TASK ITEM ::
Please output the line containing "You are a GUI" and all lines that follow it in the data below, exactly, with no pictures.

*** DATA SECTION Section Begins ***

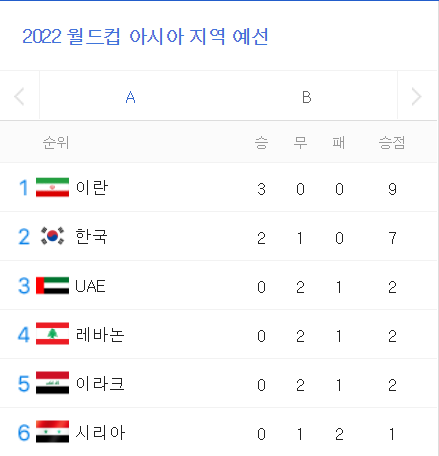This screenshot has height=456, width=439.
Task: Click the Lebanon flag icon
Action: (52, 333)
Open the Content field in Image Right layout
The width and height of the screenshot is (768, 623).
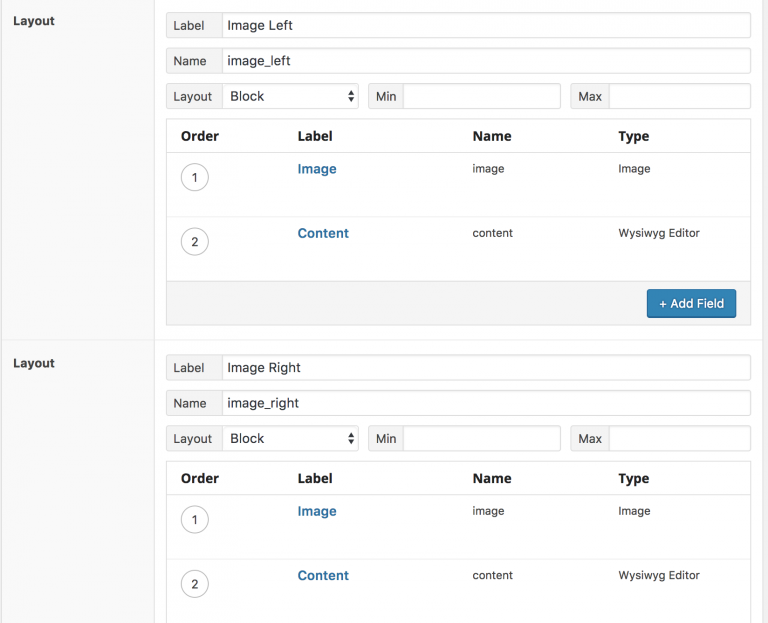pos(323,575)
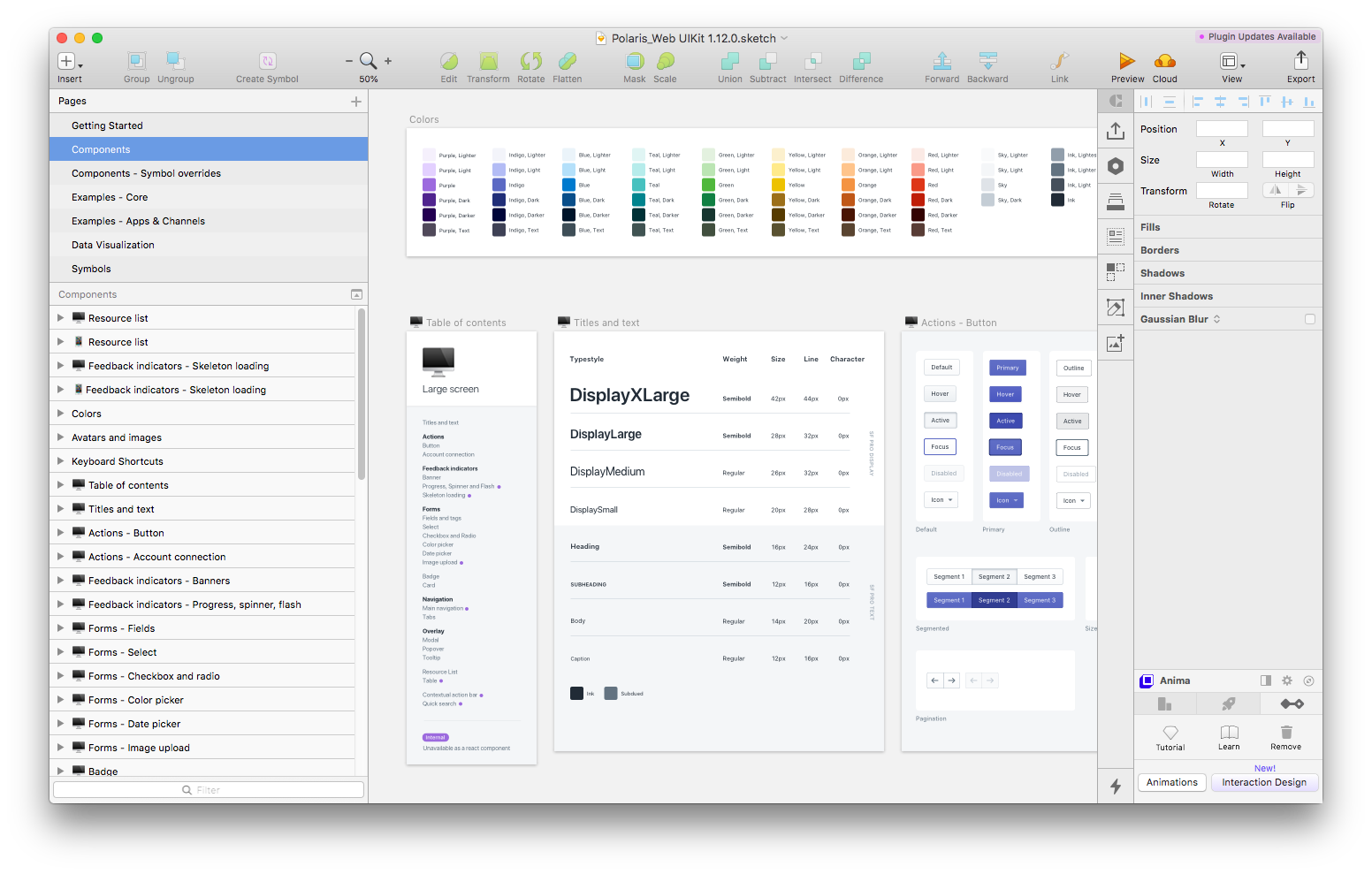Open the Cloud upload icon

(x=1164, y=61)
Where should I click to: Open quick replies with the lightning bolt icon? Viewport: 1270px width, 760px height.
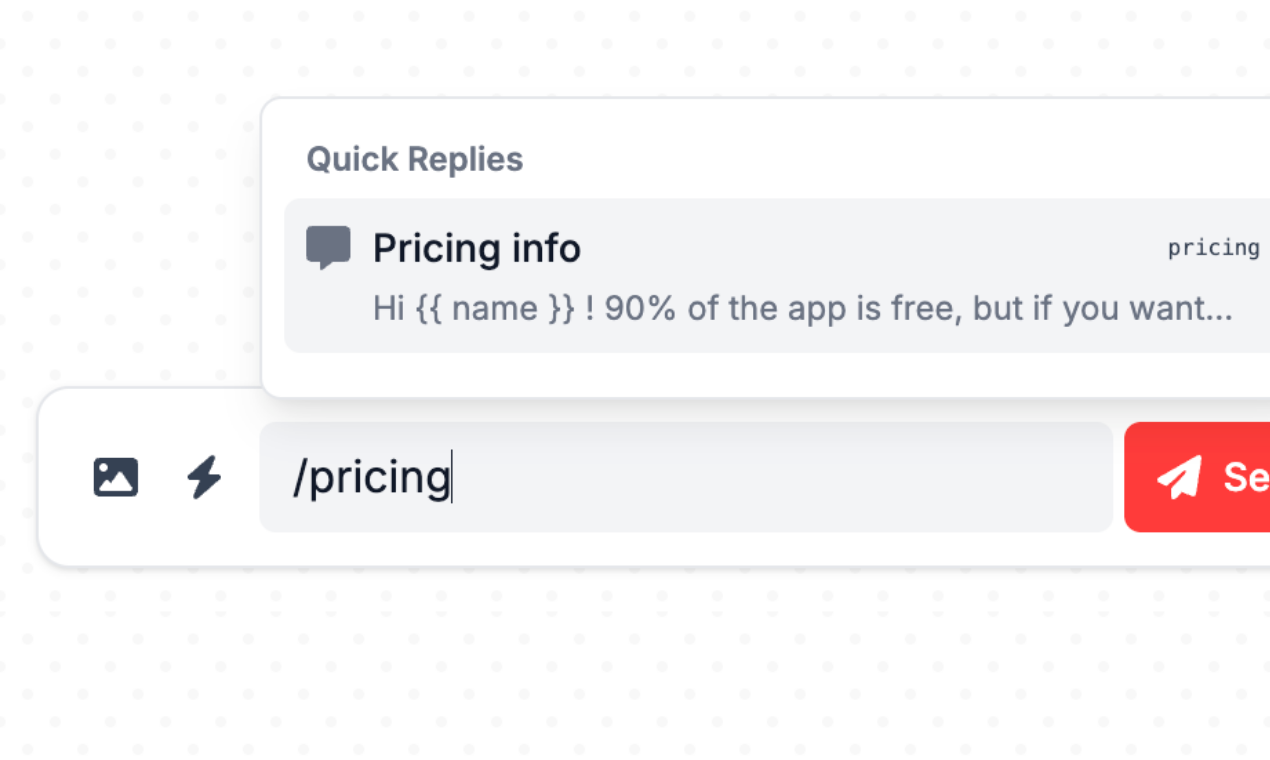pos(204,477)
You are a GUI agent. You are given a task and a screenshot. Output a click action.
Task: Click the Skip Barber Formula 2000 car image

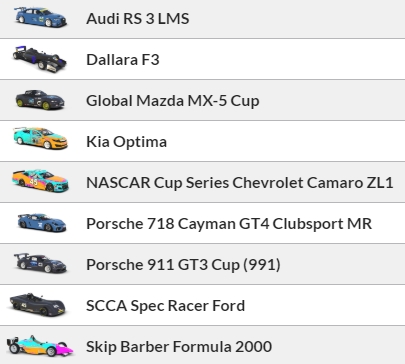(40, 346)
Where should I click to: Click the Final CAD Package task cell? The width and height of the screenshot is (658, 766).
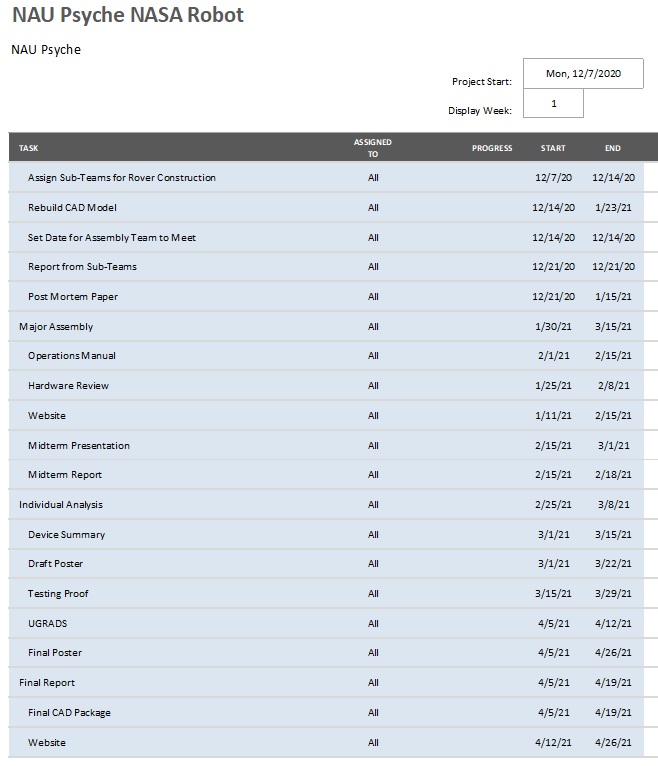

*** DATA SECTION Section Ends ***

SOLUTION ::
You are a GUI agent. You are given a task and a screenshot. Output a click action.
Task: Click the Skip Barber Formula 2000 car image

(40, 346)
Where should I click to: Click the Final CAD Package task cell? The width and height of the screenshot is (658, 766).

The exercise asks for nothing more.